Listen up, restaurant seating hostesses of the world: If a party of three enters the doors at 6:10 p.m., and a party of six enters at 6:25 p.m., and a table that can seat up to six becomes available, take the party of three first. End of discussion. That’s the only way the system is going to work. If you try to keep a big table open because sooner or later a large party is going to come in, the interim period will only annoy the smaller parties you keep waiting at the door. (Of course, this is within reason. If you have a separate room or a very large table that is specifically designed for very large parties — say, ten or more — by all means, keep it for the large parties. But six? Nah. Let ’em wait. They should have left the house earlier.)

As a restaurant manager, yes, I prayed for that scenario to not actually occur: that a large party walk in and be put on a waiting-list because we seated two people at a table for six. But in nearly every case where we put the small party there, it was because there simply wasn’t anywhere else available, and it’s simply not fair to penalize customers who come in first because their party isn’t as big as the party that may or may not be on its way in the door. And I never felt comfortable asking the small parties to move, unless they were finished with their meals and only engaging in post-meal discussion. (And not really even then, frankly.)

Of course, people with large parties tend to not be the most understanding folks in the world. They often didn’t understand why a party of two or three could be told it would only be ten to fifteen minutes for a table, whereas the larger party might be told twenty to thirty. I once had a woman call the night before about the possibility of seating a party of eighteen, and I took her name and specifically told her that we did not take reservations, all seating was first-come-first-served, we couldn’t guarantee that her entire large party would be together. She said OK…and then, the next day when she actually showed up, she got haughty, insisting that she had reservations, and that the manager to whom she had spoken had promised her immediate seating. I pointed out that I was the manager to whom she had spoken, that I had said no such thing, and that she’d have to wait.

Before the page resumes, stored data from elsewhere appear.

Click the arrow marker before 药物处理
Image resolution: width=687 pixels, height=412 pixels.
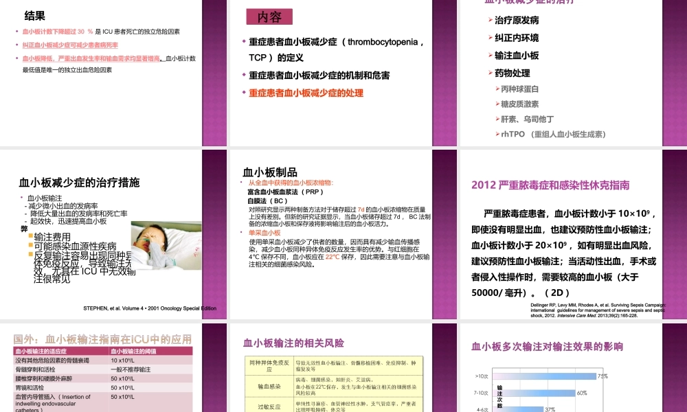[x=490, y=72]
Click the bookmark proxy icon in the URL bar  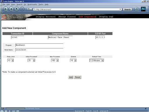point(34,9)
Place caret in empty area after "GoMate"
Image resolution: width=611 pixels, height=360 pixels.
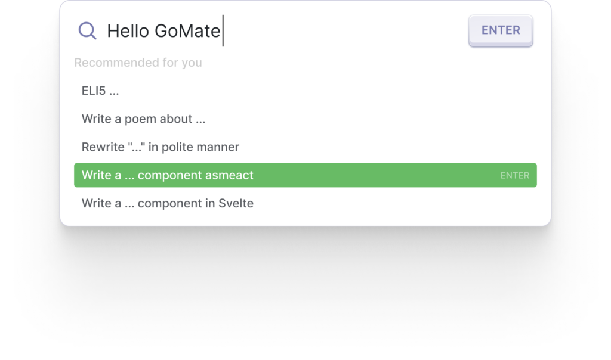(343, 31)
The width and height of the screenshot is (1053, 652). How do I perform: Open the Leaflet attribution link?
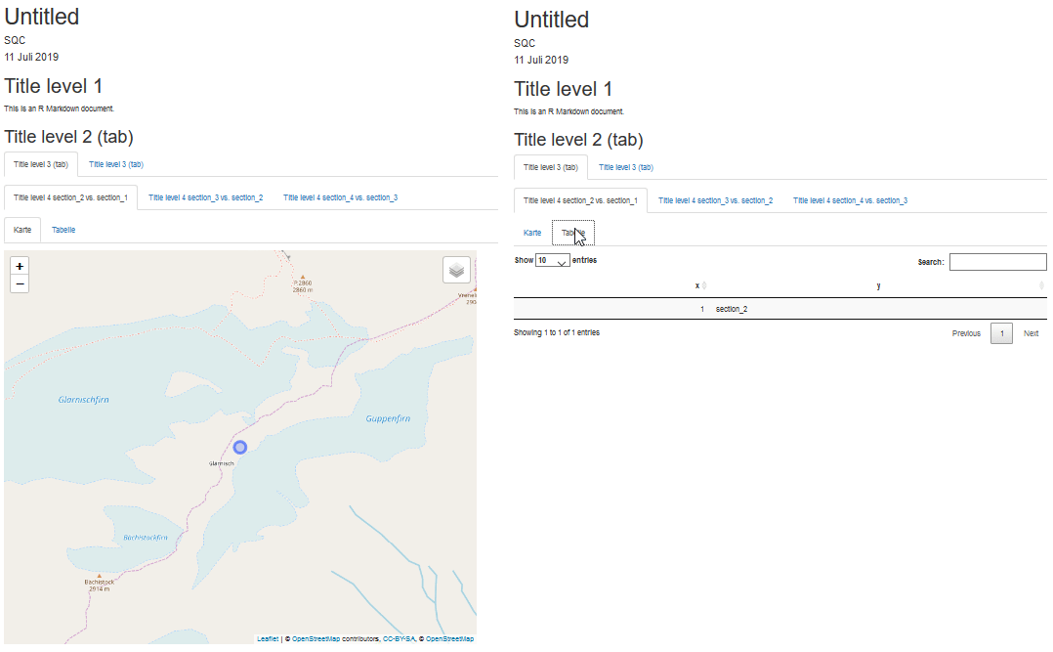point(268,639)
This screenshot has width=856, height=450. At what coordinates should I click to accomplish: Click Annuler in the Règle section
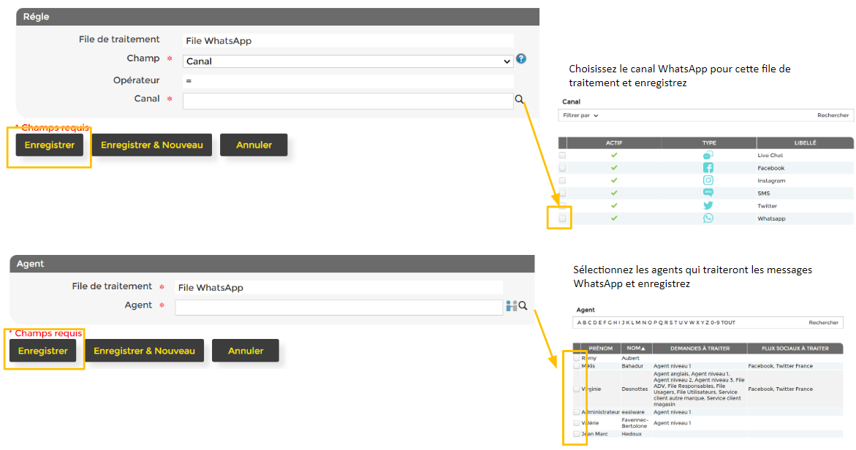coord(254,145)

(People will often lie to get their way in restaurants, like the family that would come in for Sunday buffet and claim that their two daughters were both under twelve, so as to get the cheaper kid’s price…despite the fact that both daughters had, shall we say, blossomed nicely, and one had even driven the family van into the parking lot. I don’t know too many twelve-year-olds with learner’s permits. These people would look me in the eye and say these things…and since it was Sunday and they were invariably nicely dressed, I have to assume they’d come from church. Imagine that: lying through your teeth at the first stop upon leaving church on Sunday.)

So, look, seating hostesses: unless your restaurant actually takes reservations, then first-come, first served means precisely that. (Unless, of course, you’re in one of those Disney World restaurants with that insane “Priority Seating” system. Do they still do that?)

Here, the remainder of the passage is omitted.